» **TASK DESCRIPTION**
Please rewrite the entries below, changing "thumbnail" to "preview" and leaving all else the same, without the pictures.

» **INFORMATION SUPPLIED**

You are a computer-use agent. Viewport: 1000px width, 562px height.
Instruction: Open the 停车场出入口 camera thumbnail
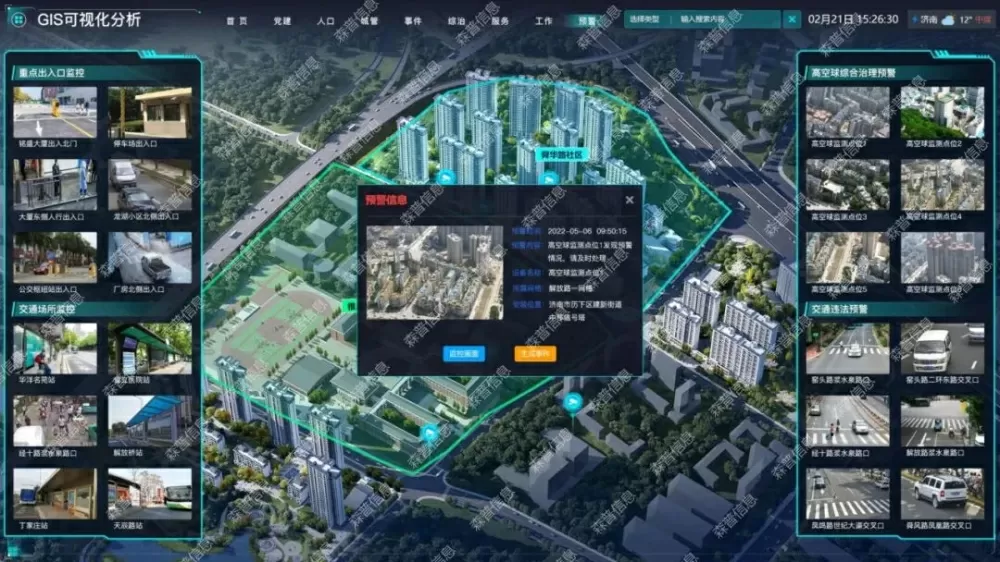[150, 112]
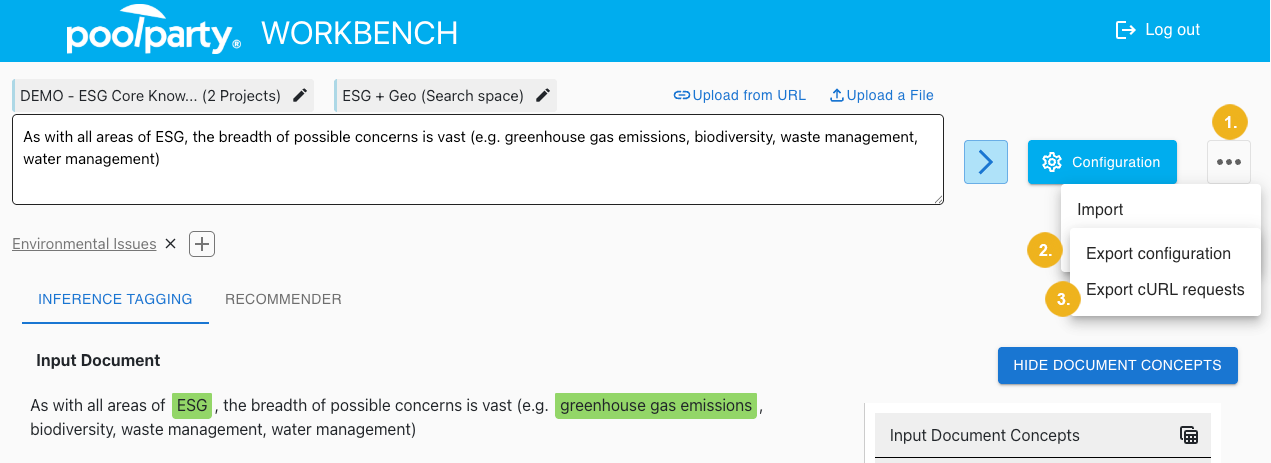Click Upload from URL link

point(739,96)
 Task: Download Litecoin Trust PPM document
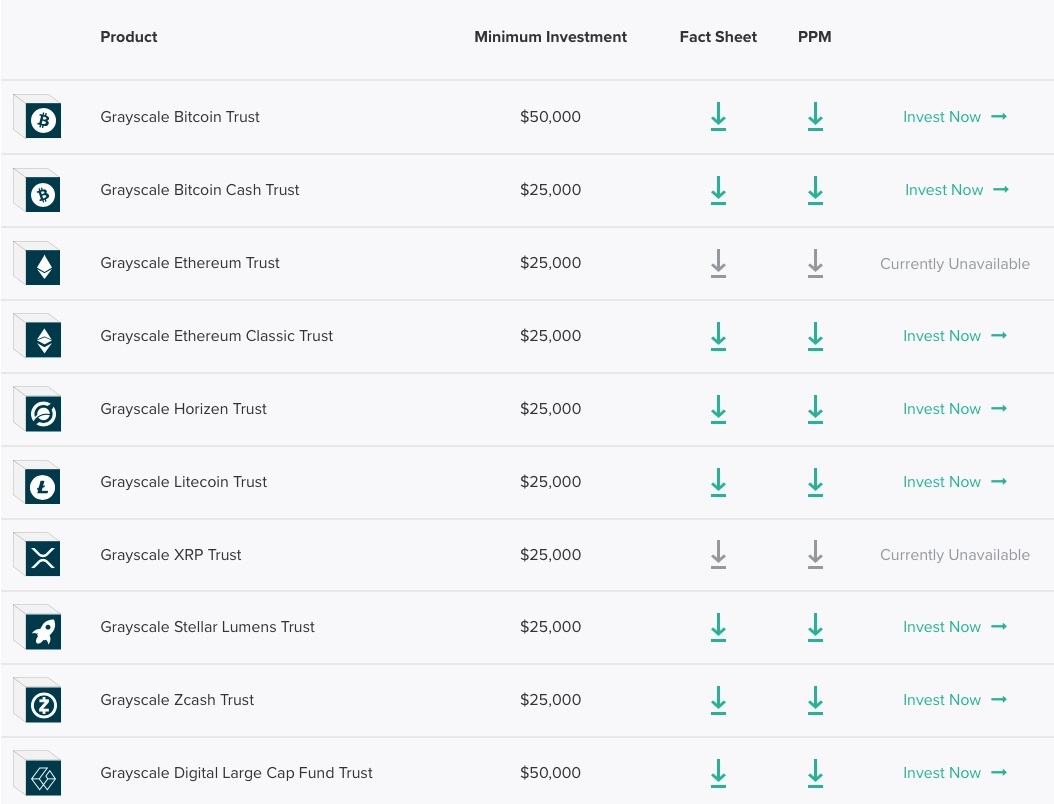(x=815, y=481)
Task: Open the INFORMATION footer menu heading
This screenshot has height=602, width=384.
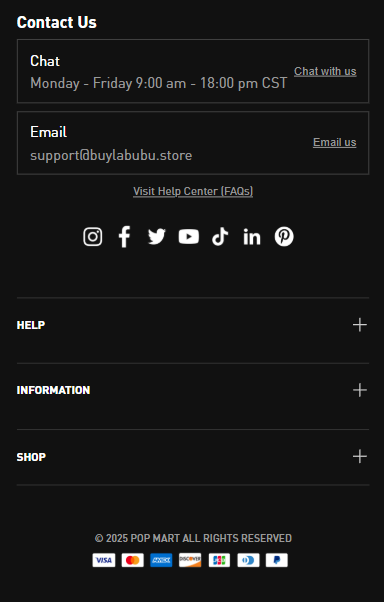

» **SOLUTION**
You are a computer-use agent. Viewport: 1000px width, 562px height.
Instruction: Open the 停车场出入口 camera preview
[150, 112]
Click Upload from URL link

point(739,96)
 Task: Download Litecoin Trust PPM document
(x=815, y=481)
Task: Open the INFORMATION footer menu heading
This screenshot has height=602, width=384.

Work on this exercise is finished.